The aeroplane had taken off in the direction away from Portsmouth and we had to turn around and fly back past the airport. As the left wing dropped and the horizon tilted up, I experienced the most terrible feelings of fear that I had ever known. My heart suddenly started to race like mad, my throat felt as if it had blocked up, making me gasp for breath, my stomach knotted up tight, and I had a real sick feeling of doom. In short, I was terrified. In a surge of panic, I grabbed the edge of the seat with my right hand and put my left elbow up against the door pillar. What the pilot thought can only be imagined, but he said nothing and my girlfriend hadn’t seemed to notice.
I can't recall much of that flight, other than the strong feeling that I was doomed. Although I pretended to be looking out of the window, my eyes were mostly looking down at the floor. I did glance out and see the buildings of Portsmouth below, and my interest was aroused enough to watch the harbour pass by beneath us. Then the runway was just ahead and, with a feeling of amazement that we were all still alive, my first flight was over. I was shaking like a leaf as we left the airport.
Having got the desire to fly out of my system and thinking that I'd never have cause to fly again, I concentrated on getting on with my normal life. After the usual ups and downs of a typical teenager I was given the opportunity to better myself and I never looked back.
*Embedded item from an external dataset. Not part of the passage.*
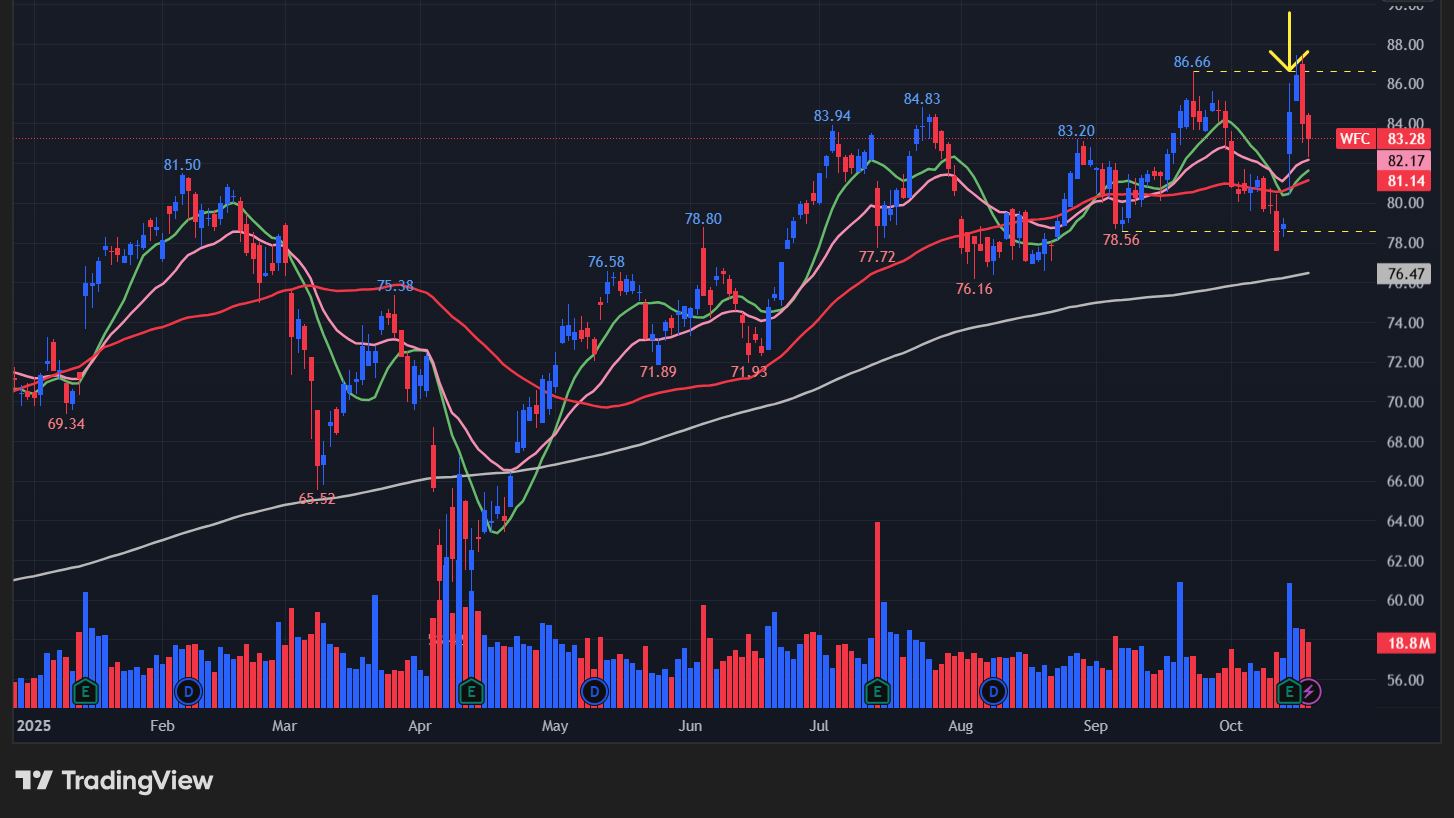Click Jul on the time axis

coord(819,726)
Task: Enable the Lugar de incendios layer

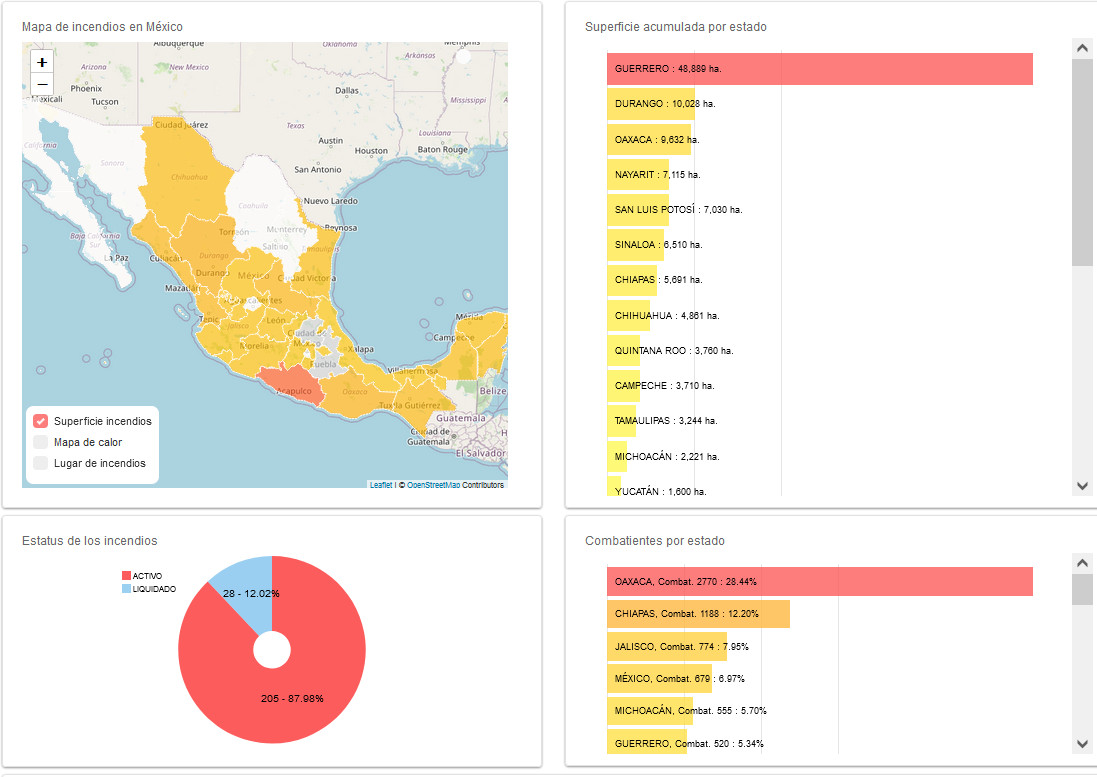Action: [x=41, y=463]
That opportunity came over the Easter holidays in 1963. I was asked to help drive a group of young lads up into the mountainous area of North Wales. That trip, and the dogged determination of the trip leader to ensure that I got the most out of it, introduced me to mountaineering, rock climbing, and caving.
Through these pastimes I discovered that I had a mild fear of heights and an acute fear of enclosed spaces. The fear of heights has been easy to accept for without it I wouldn't get a ‘buzz’ on the big rock faces. The fear of enclosed spaces was virtually eliminated very early on through my desire to explore the underworld of cave systems. So much so, in fact, that caving eventually became boring. With these two facts in mind, we move on to the summer of 1967 when the second incident happened.
Still with only that one flight under my belt, but happily having sorted out those fears (or phobias) as mentioned above, I settled down in bed one evening in that year. I was reading a book before going to sleep, as usual, when the second incident occurred.
As I lay there looking at the pages of the book, everything suddenly went black before my eyes, as if fading from one scene to another in a film. Then my eyes were looking down on a village, surrounded by lush trees and grass, near a coastline. This village was made up of a dozen or so small white houses with red roofs. The village took up the top right-hand section of my view and to the left was a coastline forming a long bay that swept out to the left opposite the village. In the top left-hand corner I could see the coastline again so I presume that the village was situated just inland of a peninsular. The sun was shining brightly on this scene as I looked down.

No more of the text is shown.